But what if he was a good friend? You might not give a fig what anyone has to say except your kids.
Even if I had known him for 20 years and loved and trusted him absolutely, I probably still would not let my children be alone with him. There's just no way to take back a mistake if I was wrong.
Also, I don't get the impression most of the parents of the kids he hangs out with are people he's known and socialized with for years and years. They seem to be largely local parents, often either poor or middle-class, who could easily be dazzled by his celebrity. I think Nicole Ritchie is the only child of an MJ colleague I've seen talk about being at Neverland, and a)that would be 20 years ago and b)she's a girl.
Most parents I know wouldn't let their kids spend the night unchaperoned in the same room with a single adult. For any reason.
Why are you in places with appreciable winters, then?
If you only know how many times a day I ask myself this.
sits with Sue
cries
wonders how many more years it is going to take to logistically be able to move
Most parents I know wouldn't let their kids spend the night unchaperoned in the same room with a single adult. For any reason.

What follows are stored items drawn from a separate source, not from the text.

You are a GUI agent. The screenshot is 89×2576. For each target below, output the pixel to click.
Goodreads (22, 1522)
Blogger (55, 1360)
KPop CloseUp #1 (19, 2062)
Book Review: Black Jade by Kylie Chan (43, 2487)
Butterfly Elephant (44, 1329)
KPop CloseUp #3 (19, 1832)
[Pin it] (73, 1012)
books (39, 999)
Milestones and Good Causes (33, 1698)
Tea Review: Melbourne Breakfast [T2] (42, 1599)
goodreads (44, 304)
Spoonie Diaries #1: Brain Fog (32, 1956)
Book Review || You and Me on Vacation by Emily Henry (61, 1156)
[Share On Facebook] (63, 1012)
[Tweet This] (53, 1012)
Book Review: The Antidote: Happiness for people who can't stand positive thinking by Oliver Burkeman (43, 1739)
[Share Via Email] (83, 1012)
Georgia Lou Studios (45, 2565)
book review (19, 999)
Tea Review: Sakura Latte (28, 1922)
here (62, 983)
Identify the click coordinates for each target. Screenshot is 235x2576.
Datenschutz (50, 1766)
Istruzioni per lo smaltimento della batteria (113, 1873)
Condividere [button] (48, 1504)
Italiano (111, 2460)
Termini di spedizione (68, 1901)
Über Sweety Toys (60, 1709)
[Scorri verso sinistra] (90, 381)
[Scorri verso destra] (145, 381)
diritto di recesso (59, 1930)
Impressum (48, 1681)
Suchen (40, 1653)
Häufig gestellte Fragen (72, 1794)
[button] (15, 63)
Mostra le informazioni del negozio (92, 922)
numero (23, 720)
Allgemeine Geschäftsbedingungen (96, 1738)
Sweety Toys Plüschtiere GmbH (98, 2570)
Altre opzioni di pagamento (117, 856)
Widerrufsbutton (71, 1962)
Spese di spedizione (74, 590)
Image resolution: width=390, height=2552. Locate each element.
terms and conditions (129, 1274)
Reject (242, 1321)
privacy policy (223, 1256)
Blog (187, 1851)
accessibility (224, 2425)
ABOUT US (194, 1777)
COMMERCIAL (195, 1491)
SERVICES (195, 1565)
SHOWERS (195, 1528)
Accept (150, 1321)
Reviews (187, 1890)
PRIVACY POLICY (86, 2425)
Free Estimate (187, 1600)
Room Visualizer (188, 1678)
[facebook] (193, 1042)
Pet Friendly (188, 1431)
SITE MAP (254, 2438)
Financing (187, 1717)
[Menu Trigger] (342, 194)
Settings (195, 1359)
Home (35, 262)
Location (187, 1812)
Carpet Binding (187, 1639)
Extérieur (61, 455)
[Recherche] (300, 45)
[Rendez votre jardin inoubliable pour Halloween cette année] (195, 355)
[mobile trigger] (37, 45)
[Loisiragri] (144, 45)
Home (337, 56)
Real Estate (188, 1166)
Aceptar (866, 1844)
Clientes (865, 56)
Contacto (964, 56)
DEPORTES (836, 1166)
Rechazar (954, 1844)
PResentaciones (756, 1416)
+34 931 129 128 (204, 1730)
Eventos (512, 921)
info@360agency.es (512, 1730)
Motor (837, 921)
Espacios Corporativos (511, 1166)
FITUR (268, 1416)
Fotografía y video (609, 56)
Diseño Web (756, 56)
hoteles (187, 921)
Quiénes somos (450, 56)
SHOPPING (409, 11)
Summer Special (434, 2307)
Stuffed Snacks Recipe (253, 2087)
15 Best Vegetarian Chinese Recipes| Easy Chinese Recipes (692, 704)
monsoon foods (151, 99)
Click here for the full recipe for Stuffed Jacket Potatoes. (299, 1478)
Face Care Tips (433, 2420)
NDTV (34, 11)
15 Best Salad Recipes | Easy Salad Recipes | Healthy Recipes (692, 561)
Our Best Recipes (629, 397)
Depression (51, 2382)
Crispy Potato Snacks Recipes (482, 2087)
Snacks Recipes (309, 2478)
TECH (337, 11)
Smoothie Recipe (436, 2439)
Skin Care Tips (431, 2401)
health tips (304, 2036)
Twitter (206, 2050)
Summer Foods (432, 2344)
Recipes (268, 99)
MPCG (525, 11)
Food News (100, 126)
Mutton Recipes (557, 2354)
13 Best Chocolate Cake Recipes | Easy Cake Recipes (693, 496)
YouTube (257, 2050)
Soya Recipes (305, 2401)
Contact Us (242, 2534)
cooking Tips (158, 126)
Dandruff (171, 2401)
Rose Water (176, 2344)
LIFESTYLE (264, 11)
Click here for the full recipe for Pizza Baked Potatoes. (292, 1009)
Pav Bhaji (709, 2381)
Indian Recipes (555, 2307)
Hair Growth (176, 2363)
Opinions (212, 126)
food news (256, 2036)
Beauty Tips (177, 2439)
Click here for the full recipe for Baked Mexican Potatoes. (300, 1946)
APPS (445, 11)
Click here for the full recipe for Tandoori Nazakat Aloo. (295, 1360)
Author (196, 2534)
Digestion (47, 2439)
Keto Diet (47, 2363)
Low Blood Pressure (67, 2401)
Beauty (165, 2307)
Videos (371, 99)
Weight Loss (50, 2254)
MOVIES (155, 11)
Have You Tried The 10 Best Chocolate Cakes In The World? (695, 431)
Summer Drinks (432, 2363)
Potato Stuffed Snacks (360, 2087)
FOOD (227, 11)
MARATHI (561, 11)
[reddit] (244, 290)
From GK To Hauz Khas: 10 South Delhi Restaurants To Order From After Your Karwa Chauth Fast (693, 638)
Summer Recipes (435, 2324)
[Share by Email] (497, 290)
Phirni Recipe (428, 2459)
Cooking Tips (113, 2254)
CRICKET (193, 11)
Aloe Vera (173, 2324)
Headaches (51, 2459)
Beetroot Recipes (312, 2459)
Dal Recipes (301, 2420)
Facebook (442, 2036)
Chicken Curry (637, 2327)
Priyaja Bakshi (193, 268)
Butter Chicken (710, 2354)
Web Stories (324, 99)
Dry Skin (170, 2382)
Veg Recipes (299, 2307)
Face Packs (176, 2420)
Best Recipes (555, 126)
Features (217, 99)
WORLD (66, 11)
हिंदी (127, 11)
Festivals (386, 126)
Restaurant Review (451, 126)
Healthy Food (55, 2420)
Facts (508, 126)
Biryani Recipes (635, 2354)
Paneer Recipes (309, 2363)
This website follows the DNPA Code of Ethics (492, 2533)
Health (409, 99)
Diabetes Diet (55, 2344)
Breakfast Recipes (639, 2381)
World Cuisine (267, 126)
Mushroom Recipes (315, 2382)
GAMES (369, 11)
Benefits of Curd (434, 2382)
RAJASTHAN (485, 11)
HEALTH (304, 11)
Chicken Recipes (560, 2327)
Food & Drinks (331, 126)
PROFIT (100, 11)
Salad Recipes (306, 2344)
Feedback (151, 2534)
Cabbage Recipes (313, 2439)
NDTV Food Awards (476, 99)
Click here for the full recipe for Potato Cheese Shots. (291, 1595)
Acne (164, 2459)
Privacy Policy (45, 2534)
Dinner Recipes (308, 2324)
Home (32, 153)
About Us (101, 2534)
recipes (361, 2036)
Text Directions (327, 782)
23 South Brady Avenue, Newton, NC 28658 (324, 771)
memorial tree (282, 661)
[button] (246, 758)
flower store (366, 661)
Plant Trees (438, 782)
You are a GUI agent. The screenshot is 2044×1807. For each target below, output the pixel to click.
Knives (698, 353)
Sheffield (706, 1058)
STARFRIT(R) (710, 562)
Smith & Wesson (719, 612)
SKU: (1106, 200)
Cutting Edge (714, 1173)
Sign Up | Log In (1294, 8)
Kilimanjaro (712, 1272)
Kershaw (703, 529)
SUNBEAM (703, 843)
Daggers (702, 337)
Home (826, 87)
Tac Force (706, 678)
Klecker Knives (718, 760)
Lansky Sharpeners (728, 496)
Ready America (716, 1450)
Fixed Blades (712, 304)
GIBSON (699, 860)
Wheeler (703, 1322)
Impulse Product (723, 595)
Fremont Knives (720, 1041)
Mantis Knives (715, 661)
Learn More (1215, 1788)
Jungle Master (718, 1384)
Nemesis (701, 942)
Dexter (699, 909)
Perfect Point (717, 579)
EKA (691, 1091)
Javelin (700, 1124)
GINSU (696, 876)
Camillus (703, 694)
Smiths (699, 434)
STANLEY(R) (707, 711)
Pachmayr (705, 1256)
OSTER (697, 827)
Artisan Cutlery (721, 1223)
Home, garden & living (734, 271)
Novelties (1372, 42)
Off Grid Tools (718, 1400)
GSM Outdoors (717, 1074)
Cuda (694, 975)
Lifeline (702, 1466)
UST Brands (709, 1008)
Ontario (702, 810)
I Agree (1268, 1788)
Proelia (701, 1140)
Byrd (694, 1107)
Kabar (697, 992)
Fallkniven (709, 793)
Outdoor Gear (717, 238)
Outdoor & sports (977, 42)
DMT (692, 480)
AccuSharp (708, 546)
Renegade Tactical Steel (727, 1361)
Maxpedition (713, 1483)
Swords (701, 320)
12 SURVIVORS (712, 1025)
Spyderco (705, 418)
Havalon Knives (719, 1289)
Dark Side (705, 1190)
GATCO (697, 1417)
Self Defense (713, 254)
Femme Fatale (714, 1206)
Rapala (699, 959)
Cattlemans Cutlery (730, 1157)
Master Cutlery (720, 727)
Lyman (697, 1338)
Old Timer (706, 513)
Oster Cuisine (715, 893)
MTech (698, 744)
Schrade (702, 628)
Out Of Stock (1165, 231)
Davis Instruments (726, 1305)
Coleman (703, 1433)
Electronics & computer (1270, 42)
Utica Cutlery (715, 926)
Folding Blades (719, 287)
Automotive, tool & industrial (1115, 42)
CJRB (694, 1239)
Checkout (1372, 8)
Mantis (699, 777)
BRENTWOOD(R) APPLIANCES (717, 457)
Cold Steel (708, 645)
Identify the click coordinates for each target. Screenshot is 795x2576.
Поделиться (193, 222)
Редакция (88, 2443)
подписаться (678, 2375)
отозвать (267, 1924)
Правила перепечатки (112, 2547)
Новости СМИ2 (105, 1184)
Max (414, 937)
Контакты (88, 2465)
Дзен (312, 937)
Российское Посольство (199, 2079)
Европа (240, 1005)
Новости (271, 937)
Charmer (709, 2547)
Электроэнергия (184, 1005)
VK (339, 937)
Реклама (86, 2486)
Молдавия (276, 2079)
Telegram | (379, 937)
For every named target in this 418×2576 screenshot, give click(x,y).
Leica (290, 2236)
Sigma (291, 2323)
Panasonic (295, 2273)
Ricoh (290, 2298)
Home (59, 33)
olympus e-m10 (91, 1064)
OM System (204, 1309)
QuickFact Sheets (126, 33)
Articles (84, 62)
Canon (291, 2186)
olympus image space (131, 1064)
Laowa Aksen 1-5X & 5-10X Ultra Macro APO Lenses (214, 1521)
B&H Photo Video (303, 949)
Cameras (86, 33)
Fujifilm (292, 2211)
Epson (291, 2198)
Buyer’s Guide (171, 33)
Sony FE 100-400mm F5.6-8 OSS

Same here. But when you see parents say, "my little girl with agonizing cancer finally gets some happiness and rest at a Neverland sleepover" (that's a paraphrase) it's another perspective.
Most parents I know wouldn't let their kids spend the night unchaperoned in the same room with a single adult.
Huh. I'd trust my brother, married or not. My husband would trust his sisters, married or not.
I certainly know there are families where you shouldn't, can't trust blood relatives. Mine isn't one of them.
Come to think of it, when I was a camp counselor I slept in a cabin with six little girls every. damn. night.
I'm a little unclear on how a sleepover anywhere, much less at Michael Jackson's house, is a special enough thing to dream about. Then again, I have no (a) magic in my heart and (b) cancer.
I just came back from lunch with colleagues, one of whom is madly in love with the football player Tom Brady. I realized after a little bit that although I can think of famous people I'd probably like, if I met them, and famous people I'd find interesting to talk to, I just don't have that module for "loving" someone I've never met installed in my brain.
Clearly, most of this country has that module. I find most of this country a little creepy.
when you see parents say, "my little girl with agonizing cancer finally gets some happiness and rest at a Neverland sleepover" (that's a paraphrase) it's another perspective
It is--I don't want to impugn the parents' motives here, and I am sure some of them feel that way. I still think it behooves them to be careful. I don't know if MJ is guilty, but my gut tells me he is because the prallells to the other pedophile I knew are so close. In his case, he got 13-year-olds to come hang out at his house because it was so much fun for them. He had a projection TV and 8 million videos and guitars and amps and a killer sound system they could all play with and they all really loved hanging out with him. He was the most beloved teacher in the school. But he had all that stuff to draw them in and keep them there so he could insinuate himself into their lives.
Remember, this is just my gut feeling, and like any gut feeling it could be completely wrong.
I just don't have that module for "loving" someone I've never met installed in my brain.
Is that "in love" the same way she'd be in love with an actual boyfriend or husband? Or is it the complete stranger version of same?
I have the complete stranger version installed (it's low maintenance code, doesn't require many CPU cycles), but there were some code compatibility issues with my kernel on the former.
I certainly know there are families where you shouldn't, can't trust blood relatives. Mine isn't one of them.
There's the stat that most molested kids are molested by family or friends of -- does anyone know how that stat flips around -- how many families have a molester, or what %age of kids are at this sort of risk?
I meant spend the night with a relative stranger--I think family or old friends would be a different case.